Instructions for the task
Below are the entries; return every line among them that holds the word "using".

Stored items
○ ○ ○ ○ ○

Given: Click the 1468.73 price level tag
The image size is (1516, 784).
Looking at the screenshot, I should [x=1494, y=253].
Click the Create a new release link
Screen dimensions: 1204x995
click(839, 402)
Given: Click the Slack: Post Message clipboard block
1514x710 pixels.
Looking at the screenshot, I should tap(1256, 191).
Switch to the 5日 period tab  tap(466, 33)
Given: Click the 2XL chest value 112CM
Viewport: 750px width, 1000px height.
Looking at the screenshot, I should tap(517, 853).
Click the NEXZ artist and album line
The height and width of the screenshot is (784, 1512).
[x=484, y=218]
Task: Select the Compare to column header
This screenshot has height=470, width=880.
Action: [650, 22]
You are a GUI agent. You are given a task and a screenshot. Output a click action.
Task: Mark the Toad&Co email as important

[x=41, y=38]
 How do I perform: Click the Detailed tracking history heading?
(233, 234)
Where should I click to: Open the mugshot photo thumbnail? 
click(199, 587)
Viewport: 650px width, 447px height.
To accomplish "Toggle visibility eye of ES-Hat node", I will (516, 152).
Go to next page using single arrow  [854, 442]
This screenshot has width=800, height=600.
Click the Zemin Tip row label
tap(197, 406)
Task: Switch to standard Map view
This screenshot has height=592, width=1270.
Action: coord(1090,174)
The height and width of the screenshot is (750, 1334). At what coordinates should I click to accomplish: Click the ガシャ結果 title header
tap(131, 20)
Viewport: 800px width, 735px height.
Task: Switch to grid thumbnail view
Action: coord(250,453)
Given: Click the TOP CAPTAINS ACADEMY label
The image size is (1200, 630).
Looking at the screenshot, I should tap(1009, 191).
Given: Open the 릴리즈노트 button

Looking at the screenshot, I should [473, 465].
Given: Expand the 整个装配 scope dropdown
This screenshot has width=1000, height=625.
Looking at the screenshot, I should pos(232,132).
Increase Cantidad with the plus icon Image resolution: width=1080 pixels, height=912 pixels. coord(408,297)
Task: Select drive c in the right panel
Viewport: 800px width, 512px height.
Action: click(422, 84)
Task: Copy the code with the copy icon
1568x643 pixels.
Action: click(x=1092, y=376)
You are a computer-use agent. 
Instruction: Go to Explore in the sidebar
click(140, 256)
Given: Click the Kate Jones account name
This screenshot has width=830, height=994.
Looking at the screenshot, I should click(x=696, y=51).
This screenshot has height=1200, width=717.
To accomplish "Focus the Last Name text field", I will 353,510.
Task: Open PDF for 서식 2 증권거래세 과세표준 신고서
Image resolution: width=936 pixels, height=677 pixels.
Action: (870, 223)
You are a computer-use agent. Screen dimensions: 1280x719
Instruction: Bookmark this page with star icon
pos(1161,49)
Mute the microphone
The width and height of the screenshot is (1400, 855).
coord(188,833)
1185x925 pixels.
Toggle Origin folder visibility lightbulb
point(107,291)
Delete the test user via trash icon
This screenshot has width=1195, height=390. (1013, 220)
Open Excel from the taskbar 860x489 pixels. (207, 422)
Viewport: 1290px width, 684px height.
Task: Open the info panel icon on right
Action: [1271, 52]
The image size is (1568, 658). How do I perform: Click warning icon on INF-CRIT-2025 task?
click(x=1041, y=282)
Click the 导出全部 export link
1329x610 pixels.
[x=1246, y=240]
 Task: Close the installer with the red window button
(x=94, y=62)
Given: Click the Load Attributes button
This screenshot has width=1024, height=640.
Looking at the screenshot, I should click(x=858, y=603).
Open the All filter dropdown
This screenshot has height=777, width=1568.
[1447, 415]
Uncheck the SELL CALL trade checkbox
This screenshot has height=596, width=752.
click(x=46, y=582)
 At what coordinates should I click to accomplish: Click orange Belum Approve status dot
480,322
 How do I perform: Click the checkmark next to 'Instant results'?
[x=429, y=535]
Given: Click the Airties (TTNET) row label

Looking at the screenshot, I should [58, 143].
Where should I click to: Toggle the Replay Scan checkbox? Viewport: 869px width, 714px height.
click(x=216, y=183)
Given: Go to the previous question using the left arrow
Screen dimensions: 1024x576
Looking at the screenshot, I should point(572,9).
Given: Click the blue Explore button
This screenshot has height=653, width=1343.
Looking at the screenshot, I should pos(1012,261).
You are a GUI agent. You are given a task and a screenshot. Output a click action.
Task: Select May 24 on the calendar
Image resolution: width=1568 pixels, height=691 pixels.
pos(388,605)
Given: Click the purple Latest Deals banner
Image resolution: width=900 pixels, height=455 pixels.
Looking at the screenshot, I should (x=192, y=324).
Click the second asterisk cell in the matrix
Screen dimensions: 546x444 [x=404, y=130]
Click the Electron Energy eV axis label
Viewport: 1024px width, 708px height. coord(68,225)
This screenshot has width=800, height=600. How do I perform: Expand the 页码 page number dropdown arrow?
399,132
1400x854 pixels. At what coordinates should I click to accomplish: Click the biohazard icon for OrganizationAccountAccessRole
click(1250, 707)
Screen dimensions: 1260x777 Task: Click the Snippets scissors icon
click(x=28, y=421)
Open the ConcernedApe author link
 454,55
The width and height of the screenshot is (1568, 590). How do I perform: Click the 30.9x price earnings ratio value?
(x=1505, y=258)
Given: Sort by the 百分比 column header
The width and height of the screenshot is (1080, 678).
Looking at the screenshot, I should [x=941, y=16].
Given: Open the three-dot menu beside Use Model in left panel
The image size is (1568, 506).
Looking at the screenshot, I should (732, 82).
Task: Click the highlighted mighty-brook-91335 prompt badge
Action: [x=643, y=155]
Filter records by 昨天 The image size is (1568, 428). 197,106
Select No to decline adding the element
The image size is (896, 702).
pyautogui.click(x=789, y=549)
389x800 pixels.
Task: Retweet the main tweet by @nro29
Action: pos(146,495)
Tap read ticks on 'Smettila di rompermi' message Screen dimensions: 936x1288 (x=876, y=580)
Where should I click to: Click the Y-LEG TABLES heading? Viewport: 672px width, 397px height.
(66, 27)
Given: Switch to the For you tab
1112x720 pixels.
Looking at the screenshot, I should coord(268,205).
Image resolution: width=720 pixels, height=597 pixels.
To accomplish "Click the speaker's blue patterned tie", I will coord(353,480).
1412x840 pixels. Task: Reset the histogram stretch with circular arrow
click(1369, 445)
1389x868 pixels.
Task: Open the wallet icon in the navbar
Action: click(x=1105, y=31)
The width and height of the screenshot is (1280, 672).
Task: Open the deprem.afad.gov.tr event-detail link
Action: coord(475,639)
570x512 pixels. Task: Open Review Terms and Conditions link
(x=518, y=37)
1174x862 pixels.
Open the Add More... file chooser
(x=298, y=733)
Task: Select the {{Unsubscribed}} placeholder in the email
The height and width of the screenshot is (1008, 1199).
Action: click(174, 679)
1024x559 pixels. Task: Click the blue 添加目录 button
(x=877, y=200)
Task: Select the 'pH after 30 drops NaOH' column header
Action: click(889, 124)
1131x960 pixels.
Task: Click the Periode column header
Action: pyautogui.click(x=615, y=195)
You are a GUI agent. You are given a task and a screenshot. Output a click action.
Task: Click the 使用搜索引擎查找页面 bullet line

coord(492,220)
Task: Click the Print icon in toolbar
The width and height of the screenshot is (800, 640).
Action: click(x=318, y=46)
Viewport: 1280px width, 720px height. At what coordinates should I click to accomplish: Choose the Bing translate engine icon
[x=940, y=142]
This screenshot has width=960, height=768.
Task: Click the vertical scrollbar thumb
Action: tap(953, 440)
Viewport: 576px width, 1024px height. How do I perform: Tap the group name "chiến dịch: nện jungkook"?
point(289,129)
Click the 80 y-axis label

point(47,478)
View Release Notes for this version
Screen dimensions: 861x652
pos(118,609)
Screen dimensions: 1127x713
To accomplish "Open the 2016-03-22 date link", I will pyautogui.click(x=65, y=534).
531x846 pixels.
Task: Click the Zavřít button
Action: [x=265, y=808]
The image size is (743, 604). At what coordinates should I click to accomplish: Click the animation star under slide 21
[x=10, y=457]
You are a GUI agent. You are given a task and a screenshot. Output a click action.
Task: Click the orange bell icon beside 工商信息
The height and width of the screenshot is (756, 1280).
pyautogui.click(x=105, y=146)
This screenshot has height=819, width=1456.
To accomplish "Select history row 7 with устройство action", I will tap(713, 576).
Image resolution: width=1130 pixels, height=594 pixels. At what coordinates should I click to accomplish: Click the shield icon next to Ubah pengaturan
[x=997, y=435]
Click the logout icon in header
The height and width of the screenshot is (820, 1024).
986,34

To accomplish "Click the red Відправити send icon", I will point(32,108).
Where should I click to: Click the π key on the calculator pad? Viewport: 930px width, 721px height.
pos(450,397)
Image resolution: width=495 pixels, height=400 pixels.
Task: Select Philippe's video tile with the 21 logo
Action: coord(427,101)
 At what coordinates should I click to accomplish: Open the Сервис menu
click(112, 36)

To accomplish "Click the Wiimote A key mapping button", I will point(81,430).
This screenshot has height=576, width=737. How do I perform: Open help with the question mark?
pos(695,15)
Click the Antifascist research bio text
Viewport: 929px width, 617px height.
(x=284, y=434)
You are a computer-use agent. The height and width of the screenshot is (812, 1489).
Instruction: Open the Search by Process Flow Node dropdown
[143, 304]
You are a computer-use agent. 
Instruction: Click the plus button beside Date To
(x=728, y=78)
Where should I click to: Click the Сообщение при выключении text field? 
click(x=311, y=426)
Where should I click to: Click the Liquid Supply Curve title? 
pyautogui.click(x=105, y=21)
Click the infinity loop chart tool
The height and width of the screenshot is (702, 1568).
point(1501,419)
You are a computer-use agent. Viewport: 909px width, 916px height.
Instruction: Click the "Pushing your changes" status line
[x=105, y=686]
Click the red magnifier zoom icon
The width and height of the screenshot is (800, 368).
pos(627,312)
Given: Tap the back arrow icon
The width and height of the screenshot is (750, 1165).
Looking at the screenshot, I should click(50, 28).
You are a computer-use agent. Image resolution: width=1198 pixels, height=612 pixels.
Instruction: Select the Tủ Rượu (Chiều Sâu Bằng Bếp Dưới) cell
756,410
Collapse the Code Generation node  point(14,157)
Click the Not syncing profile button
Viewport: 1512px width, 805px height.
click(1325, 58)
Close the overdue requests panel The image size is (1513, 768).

○ ○ ○ ○ ○

Exercise answer
Go to next page using single arrow  [854, 442]
Given: Go to the previous question using the left arrow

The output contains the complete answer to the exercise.